Record extracts: Begin

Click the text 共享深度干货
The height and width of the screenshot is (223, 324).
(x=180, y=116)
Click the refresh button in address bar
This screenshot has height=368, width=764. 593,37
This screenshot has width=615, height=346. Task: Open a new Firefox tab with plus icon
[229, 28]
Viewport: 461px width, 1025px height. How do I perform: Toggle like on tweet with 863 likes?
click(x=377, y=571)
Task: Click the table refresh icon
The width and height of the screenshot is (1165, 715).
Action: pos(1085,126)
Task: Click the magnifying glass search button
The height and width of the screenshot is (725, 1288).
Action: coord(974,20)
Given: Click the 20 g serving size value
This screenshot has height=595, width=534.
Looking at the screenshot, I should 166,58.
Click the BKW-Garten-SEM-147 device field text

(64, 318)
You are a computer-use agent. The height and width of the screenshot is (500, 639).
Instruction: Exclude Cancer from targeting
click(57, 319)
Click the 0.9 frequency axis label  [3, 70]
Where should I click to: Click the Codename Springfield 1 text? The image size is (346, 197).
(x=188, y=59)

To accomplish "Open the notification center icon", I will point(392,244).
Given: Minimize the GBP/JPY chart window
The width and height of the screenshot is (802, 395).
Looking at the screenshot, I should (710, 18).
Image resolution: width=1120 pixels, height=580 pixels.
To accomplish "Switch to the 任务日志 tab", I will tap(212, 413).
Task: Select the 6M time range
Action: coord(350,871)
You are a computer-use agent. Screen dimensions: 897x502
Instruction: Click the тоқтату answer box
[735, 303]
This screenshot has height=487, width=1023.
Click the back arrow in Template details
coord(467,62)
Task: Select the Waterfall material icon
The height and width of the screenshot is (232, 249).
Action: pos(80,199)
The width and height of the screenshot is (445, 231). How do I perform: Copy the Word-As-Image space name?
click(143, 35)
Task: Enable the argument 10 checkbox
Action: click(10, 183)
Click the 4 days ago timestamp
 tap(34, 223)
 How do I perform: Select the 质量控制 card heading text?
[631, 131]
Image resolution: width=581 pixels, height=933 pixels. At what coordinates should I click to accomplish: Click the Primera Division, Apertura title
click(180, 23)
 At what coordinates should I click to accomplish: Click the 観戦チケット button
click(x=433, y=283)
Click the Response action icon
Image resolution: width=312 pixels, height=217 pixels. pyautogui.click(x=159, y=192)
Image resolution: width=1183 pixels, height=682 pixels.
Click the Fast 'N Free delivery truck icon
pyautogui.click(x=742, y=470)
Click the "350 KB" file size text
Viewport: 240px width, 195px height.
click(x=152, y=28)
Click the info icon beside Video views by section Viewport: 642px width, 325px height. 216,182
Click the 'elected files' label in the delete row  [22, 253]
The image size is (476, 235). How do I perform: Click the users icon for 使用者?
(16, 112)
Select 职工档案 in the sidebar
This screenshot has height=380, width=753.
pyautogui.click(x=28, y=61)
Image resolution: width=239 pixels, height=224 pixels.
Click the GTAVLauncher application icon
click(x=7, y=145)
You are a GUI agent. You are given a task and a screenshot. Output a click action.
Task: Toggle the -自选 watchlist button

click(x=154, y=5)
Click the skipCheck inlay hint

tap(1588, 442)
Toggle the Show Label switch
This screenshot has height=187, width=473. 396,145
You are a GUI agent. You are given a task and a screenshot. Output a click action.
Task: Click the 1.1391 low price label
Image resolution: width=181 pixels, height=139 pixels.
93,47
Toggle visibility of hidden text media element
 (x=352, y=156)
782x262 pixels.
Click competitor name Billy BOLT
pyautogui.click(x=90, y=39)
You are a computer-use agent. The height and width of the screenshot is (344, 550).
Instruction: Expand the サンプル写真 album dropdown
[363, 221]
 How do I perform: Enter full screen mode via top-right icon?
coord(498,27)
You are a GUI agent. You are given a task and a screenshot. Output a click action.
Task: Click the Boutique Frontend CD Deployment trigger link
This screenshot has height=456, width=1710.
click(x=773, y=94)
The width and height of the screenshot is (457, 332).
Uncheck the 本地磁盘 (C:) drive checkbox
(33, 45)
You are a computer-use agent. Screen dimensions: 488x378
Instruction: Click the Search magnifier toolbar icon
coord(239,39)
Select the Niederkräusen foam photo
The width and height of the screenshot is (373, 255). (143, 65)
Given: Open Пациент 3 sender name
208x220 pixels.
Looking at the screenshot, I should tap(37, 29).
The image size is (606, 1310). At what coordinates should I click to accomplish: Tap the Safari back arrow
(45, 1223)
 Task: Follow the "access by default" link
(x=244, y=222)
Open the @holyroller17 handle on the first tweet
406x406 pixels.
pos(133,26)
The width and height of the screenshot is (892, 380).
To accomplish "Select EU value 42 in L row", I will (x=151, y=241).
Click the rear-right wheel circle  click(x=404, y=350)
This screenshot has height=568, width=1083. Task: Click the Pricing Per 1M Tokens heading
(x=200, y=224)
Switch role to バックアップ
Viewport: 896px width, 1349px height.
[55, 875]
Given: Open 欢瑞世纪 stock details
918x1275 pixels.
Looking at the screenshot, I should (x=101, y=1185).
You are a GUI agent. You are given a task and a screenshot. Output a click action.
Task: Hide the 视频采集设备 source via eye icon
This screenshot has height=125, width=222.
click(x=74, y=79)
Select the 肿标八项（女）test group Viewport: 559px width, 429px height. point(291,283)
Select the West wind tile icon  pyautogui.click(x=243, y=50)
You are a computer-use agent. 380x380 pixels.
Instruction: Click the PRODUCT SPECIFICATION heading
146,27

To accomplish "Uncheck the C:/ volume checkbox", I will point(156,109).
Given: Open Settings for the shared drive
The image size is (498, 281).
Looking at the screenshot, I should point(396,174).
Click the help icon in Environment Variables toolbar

Record extracts: End

[Exercise objective] Retype the material in full, keeping each line exactly as it is.

[Solution]
Click the text 共享深度干货
The height and width of the screenshot is (223, 324).
(x=180, y=116)
Click the refresh button in address bar
This screenshot has height=368, width=764. 593,37
This screenshot has width=615, height=346. Task: Open a new Firefox tab with plus icon
[229, 28]
Viewport: 461px width, 1025px height. How do I perform: Toggle like on tweet with 863 likes?
click(x=377, y=571)
Task: Click the table refresh icon
The width and height of the screenshot is (1165, 715).
Action: pos(1085,126)
Task: Click the magnifying glass search button
The height and width of the screenshot is (725, 1288).
Action: coord(974,20)
Given: Click the 20 g serving size value
This screenshot has height=595, width=534.
Looking at the screenshot, I should 166,58.
Click the BKW-Garten-SEM-147 device field text

(64, 318)
You are a computer-use agent. The height and width of the screenshot is (500, 639).
Instruction: Exclude Cancer from targeting
click(57, 319)
Click the 0.9 frequency axis label  [3, 70]
Where should I click to: Click the Codename Springfield 1 text? The image size is (346, 197).
(x=188, y=59)

To accomplish "Open the notification center icon", I will point(392,244).
Given: Minimize the GBP/JPY chart window
The width and height of the screenshot is (802, 395).
Looking at the screenshot, I should (710, 18).
Image resolution: width=1120 pixels, height=580 pixels.
To accomplish "Switch to the 任务日志 tab", I will tap(212, 413).
Task: Select the 6M time range
Action: coord(350,871)
You are a computer-use agent. Screen dimensions: 897x502
Instruction: Click the тоқтату answer box
[735, 303]
This screenshot has height=487, width=1023.
Click the back arrow in Template details
coord(467,62)
Task: Select the Waterfall material icon
The height and width of the screenshot is (232, 249).
Action: pos(80,199)
The width and height of the screenshot is (445, 231). How do I perform: Copy the Word-As-Image space name?
click(143, 35)
Task: Enable the argument 10 checkbox
Action: click(10, 183)
Click the 4 days ago timestamp
 tap(34, 223)
 How do I perform: Select the 质量控制 card heading text?
[631, 131]
Image resolution: width=581 pixels, height=933 pixels. At what coordinates should I click to accomplish: Click the Primera Division, Apertura title
click(180, 23)
 At what coordinates should I click to accomplish: Click the 観戦チケット button
click(x=433, y=283)
Click the Response action icon
Image resolution: width=312 pixels, height=217 pixels. pyautogui.click(x=159, y=192)
Image resolution: width=1183 pixels, height=682 pixels.
Click the Fast 'N Free delivery truck icon
pyautogui.click(x=742, y=470)
Click the "350 KB" file size text
Viewport: 240px width, 195px height.
click(x=152, y=28)
Click the info icon beside Video views by section Viewport: 642px width, 325px height. 216,182
Click the 'elected files' label in the delete row  [22, 253]
The image size is (476, 235). How do I perform: Click the users icon for 使用者?
(16, 112)
Select 职工档案 in the sidebar
This screenshot has height=380, width=753.
pyautogui.click(x=28, y=61)
Image resolution: width=239 pixels, height=224 pixels.
Click the GTAVLauncher application icon
click(x=7, y=145)
You are a GUI agent. You are given a task and a screenshot. Output a click action.
Task: Toggle the -自选 watchlist button

click(x=154, y=5)
Click the skipCheck inlay hint

tap(1588, 442)
Toggle the Show Label switch
This screenshot has height=187, width=473. 396,145
You are a GUI agent. You are given a task and a screenshot. Output a click action.
Task: Click the 1.1391 low price label
Image resolution: width=181 pixels, height=139 pixels.
93,47
Toggle visibility of hidden text media element
 (x=352, y=156)
782x262 pixels.
Click competitor name Billy BOLT
pyautogui.click(x=90, y=39)
You are a computer-use agent. The height and width of the screenshot is (344, 550).
Instruction: Expand the サンプル写真 album dropdown
[363, 221]
 How do I perform: Enter full screen mode via top-right icon?
coord(498,27)
You are a GUI agent. You are given a task and a screenshot. Output a click action.
Task: Click the Boutique Frontend CD Deployment trigger link
This screenshot has height=456, width=1710.
click(x=773, y=94)
The width and height of the screenshot is (457, 332).
Uncheck the 本地磁盘 (C:) drive checkbox
(33, 45)
You are a computer-use agent. Screen dimensions: 488x378
Instruction: Click the Search magnifier toolbar icon
coord(239,39)
Select the Niederkräusen foam photo
The width and height of the screenshot is (373, 255). (143, 65)
Given: Open Пациент 3 sender name
208x220 pixels.
Looking at the screenshot, I should tap(37, 29).
The image size is (606, 1310). At what coordinates should I click to accomplish: Tap the Safari back arrow
(45, 1223)
 Task: Follow the "access by default" link
(x=244, y=222)
Open the @holyroller17 handle on the first tweet
406x406 pixels.
pos(133,26)
The width and height of the screenshot is (892, 380).
To accomplish "Select EU value 42 in L row", I will (x=151, y=241).
Click the rear-right wheel circle  click(x=404, y=350)
This screenshot has height=568, width=1083. Task: Click the Pricing Per 1M Tokens heading
(x=200, y=224)
Switch role to バックアップ
Viewport: 896px width, 1349px height.
[55, 875]
Given: Open 欢瑞世纪 stock details
918x1275 pixels.
Looking at the screenshot, I should (x=101, y=1185).
You are a GUI agent. You are given a task and a screenshot. Output a click action.
Task: Hide the 视频采集设备 source via eye icon
This screenshot has height=125, width=222.
click(x=74, y=79)
Select the 肿标八项（女）test group Viewport: 559px width, 429px height. point(291,283)
Select the West wind tile icon  pyautogui.click(x=243, y=50)
You are a computer-use agent. 380x380 pixels.
Instruction: Click the PRODUCT SPECIFICATION heading
146,27

To accomplish "Uncheck the C:/ volume checkbox", I will point(156,109).
Given: Open Settings for the shared drive
The image size is (498, 281).
Looking at the screenshot, I should point(396,174).
Click the help icon in Environment Variables toolbar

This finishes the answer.